DESCRIPTION OF THE TASK: Rewrite the items in the stretch from the line containing "Oldtimer evenementen (146, 316)" through the line containing "Library Commission (312, 2415)", putting "Reject" in place of "Decline" and keeping everything else the same.
◆ ◆ ◆ ◆
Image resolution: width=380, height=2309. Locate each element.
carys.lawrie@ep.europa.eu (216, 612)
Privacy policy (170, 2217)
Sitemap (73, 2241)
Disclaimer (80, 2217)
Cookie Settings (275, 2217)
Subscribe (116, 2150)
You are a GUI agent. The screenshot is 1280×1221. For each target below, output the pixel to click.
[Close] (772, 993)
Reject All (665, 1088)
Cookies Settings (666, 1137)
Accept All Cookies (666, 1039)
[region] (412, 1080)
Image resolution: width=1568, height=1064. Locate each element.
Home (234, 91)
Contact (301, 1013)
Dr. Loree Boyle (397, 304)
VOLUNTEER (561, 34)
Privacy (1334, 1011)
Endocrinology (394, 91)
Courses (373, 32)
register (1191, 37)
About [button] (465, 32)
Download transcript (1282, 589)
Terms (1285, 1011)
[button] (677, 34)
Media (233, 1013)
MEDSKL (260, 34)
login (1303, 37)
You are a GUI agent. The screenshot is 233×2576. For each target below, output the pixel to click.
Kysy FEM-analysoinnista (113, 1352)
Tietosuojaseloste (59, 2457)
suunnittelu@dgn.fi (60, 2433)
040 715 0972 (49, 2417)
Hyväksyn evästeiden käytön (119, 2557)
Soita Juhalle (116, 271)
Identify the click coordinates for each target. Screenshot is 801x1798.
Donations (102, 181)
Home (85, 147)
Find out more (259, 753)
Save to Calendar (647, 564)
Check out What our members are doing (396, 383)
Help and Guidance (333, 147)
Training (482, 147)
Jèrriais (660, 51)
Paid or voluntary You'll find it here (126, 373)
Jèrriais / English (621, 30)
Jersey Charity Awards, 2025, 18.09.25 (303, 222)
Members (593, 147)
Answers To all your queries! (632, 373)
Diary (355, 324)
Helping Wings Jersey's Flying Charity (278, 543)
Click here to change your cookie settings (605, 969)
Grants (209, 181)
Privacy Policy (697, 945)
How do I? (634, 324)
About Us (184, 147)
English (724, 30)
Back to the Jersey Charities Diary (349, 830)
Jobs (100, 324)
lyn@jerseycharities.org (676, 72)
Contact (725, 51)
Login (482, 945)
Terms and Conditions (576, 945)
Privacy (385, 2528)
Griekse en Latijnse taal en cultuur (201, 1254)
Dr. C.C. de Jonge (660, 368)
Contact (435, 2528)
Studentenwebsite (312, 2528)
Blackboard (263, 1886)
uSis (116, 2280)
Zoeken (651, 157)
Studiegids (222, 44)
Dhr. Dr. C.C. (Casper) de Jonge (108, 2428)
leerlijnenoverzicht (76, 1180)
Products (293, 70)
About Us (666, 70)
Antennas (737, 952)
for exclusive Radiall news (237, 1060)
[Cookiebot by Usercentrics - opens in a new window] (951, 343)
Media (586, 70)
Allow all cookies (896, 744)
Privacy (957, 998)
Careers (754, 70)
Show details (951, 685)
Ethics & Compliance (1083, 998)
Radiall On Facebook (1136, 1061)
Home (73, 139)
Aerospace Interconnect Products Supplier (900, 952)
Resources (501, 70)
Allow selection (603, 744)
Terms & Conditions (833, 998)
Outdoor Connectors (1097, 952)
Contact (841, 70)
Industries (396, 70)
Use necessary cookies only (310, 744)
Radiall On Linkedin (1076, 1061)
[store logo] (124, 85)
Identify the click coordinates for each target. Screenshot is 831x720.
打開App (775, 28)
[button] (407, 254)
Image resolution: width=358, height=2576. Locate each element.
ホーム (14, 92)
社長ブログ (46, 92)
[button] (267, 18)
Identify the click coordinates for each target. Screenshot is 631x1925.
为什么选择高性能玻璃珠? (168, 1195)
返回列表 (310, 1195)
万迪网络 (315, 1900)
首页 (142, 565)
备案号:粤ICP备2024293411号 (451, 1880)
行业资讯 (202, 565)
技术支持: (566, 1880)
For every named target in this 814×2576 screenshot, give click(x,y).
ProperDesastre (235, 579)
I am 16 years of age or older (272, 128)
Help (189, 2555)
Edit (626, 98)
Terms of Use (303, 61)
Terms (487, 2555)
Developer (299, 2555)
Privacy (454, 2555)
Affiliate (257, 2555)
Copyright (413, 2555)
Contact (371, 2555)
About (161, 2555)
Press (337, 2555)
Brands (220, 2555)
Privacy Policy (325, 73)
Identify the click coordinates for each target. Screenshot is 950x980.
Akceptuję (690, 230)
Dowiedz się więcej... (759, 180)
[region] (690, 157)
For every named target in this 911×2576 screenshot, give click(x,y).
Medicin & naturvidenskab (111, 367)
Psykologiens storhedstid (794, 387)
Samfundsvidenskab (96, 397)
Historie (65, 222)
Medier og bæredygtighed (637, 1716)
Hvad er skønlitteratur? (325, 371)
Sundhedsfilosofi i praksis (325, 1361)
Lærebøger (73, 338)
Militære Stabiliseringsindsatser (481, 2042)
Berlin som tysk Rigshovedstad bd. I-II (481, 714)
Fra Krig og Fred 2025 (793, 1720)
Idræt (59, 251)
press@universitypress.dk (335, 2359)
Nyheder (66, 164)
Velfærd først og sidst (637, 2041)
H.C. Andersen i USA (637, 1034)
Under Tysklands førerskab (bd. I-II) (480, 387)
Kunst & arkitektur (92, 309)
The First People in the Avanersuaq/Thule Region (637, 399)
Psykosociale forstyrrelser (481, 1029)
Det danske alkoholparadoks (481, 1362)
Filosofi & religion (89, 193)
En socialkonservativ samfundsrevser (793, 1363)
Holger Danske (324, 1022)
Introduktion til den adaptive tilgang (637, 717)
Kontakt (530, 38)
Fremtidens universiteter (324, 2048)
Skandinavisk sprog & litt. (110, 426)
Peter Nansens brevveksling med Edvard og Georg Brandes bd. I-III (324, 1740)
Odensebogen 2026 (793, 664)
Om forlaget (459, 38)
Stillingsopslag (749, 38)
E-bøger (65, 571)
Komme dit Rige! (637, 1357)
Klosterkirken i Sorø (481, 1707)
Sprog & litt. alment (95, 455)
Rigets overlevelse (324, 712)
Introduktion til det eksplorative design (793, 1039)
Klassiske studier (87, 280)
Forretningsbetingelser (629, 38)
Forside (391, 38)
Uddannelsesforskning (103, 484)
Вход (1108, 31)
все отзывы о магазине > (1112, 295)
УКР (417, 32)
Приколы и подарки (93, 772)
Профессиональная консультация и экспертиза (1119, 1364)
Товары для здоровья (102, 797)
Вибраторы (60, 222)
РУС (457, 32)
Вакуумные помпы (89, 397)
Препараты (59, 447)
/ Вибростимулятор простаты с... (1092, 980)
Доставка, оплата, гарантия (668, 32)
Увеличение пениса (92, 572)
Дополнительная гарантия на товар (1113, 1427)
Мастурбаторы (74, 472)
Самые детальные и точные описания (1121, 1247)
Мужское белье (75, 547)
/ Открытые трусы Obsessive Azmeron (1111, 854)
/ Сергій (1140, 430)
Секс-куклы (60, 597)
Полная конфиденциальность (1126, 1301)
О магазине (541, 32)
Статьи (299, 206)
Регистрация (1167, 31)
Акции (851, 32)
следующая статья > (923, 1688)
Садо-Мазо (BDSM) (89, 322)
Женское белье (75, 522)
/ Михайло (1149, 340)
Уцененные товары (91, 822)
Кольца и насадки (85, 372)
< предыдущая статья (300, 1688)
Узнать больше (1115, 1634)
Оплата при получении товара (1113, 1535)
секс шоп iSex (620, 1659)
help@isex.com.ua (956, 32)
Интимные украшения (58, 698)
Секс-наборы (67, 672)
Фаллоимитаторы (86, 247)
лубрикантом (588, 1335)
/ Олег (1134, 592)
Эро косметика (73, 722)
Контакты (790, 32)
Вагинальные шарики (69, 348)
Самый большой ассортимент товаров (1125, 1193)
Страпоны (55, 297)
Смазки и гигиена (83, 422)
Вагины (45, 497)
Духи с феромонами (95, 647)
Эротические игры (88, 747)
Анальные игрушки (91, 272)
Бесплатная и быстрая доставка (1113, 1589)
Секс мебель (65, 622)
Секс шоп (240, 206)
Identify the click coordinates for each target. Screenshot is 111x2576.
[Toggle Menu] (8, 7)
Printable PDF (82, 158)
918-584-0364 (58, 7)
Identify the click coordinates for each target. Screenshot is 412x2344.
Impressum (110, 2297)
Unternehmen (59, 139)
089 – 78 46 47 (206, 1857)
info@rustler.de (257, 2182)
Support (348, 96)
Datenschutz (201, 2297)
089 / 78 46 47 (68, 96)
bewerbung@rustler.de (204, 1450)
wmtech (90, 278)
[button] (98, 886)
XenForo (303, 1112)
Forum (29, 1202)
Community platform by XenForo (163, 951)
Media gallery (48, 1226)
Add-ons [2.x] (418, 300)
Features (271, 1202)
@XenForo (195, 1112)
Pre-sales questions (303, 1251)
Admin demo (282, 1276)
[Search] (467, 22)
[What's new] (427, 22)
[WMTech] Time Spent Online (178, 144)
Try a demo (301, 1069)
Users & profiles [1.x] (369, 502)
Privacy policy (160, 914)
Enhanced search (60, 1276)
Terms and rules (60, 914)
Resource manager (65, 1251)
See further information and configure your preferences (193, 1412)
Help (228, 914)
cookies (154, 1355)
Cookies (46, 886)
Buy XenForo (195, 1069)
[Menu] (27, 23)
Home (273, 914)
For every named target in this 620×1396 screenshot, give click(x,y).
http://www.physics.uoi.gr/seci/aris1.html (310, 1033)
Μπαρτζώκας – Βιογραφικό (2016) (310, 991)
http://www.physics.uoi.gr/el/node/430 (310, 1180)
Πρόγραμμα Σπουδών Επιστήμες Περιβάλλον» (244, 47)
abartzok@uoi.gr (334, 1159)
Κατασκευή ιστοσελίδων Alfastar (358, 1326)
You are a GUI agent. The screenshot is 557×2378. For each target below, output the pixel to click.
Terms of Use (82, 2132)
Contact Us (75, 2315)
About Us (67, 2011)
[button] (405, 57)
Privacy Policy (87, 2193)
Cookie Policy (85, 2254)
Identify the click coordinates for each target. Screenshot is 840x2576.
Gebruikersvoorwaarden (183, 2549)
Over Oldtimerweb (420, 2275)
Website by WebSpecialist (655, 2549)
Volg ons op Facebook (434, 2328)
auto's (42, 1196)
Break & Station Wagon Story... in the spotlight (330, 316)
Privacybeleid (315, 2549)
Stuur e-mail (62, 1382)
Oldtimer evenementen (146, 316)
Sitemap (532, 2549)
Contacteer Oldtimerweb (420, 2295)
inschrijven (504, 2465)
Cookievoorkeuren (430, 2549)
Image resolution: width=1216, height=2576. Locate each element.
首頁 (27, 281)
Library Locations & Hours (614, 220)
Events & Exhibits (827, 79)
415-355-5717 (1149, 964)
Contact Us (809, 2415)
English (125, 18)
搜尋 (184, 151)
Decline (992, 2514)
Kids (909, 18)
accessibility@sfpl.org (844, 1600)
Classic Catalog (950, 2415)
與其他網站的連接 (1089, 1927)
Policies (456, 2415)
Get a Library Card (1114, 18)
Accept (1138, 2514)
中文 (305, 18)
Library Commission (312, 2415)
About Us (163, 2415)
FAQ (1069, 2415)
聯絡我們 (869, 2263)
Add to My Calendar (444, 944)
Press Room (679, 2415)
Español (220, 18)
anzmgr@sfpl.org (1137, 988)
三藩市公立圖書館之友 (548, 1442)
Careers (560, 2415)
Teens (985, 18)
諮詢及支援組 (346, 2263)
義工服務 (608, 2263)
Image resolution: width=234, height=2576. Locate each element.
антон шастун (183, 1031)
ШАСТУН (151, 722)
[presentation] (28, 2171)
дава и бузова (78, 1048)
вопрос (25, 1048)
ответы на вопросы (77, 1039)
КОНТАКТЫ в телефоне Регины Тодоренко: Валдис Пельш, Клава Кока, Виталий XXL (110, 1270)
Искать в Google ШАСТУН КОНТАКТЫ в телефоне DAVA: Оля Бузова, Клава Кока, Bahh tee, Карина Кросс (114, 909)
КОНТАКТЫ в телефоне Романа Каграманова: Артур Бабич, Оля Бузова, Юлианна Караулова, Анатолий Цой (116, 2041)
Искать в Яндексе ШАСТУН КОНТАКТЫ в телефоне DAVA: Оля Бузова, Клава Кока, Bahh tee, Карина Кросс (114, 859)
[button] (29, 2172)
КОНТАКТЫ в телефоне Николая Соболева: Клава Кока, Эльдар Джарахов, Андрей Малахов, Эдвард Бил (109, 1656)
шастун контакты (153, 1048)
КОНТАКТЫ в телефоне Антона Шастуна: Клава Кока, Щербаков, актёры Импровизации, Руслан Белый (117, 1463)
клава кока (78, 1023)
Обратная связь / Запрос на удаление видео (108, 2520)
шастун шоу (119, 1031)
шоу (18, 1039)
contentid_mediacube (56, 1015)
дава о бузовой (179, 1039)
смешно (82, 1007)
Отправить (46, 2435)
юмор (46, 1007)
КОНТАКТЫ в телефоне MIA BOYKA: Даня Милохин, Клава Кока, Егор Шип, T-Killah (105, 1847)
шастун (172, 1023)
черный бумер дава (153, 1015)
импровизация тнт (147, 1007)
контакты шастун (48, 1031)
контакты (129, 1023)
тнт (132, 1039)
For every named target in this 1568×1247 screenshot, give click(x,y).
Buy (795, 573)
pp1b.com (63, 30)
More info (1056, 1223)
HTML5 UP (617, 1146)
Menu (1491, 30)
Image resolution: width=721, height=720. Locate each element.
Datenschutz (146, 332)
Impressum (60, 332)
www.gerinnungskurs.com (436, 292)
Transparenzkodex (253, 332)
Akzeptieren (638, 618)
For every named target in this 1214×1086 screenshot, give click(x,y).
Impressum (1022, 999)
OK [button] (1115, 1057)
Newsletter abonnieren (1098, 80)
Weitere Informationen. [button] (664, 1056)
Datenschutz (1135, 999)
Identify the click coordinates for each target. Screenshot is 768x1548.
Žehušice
◆ ◆ ◆ ◆
REPLY TO THE TASK:
Oldtimer evenementen (146, 316)
Sitemap (532, 2549)
Contacteer Oldtimerweb (420, 2295)
inschrijven (504, 2465)
Cookievoorkeuren (430, 2549)
Image resolution: width=1216, height=2576. Locate each element.
首頁 (27, 281)
Library Locations & Hours (614, 220)
Events & Exhibits (827, 79)
415-355-5717 (1149, 964)
Contact Us (809, 2415)
English (125, 18)
搜尋 (184, 151)
Reject (992, 2514)
Kids (909, 18)
accessibility@sfpl.org (844, 1600)
Classic Catalog (950, 2415)
與其他網站的連接 (1089, 1927)
Policies (456, 2415)
Get a Library Card (1114, 18)
Accept (1138, 2514)
中文 (305, 18)
Library Commission (312, 2415)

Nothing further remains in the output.